■ Stated goal
Swap "settings gear" for "settings cog" in the lines from the first one through the line that contains "(x=49, y=189)", keeping every other character unchanged, and output only those lines.

[Begin]

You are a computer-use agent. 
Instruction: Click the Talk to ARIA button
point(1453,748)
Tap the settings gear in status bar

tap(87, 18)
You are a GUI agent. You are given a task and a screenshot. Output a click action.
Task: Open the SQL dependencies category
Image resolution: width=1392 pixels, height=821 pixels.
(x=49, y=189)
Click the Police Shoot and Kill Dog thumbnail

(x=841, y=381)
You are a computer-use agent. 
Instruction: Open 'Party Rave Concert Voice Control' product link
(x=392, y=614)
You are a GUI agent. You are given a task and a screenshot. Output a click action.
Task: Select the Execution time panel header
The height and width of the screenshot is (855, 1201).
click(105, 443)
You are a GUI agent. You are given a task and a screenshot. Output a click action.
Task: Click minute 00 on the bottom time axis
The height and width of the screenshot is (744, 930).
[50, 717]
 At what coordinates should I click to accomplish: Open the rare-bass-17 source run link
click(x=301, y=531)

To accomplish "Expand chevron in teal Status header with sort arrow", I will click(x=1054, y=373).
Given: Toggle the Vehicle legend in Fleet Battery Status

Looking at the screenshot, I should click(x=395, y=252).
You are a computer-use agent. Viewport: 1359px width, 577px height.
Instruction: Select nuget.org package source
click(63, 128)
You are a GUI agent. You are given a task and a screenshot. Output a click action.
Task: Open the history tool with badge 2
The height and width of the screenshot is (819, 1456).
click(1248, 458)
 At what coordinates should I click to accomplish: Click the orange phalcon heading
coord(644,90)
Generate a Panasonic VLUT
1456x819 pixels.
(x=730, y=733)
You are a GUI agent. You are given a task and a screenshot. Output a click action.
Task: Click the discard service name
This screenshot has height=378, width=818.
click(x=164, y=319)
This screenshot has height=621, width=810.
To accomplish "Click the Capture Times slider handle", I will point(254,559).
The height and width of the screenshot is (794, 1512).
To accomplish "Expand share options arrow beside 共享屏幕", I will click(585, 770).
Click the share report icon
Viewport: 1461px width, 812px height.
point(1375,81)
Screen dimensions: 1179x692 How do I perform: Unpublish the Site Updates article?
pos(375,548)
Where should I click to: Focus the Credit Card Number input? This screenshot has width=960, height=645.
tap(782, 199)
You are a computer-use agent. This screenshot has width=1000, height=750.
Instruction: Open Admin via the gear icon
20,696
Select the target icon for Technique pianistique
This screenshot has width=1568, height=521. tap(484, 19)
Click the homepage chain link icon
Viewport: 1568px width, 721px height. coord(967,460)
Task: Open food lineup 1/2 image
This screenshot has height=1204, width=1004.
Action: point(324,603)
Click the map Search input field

[End]

■ Worked answer
You are a computer-use agent. 
Instruction: Click the Talk to ARIA button
point(1453,748)
Tap the settings cog in status bar

tap(87, 18)
You are a GUI agent. You are given a task and a screenshot. Output a click action.
Task: Open the SQL dependencies category
Image resolution: width=1392 pixels, height=821 pixels.
(x=49, y=189)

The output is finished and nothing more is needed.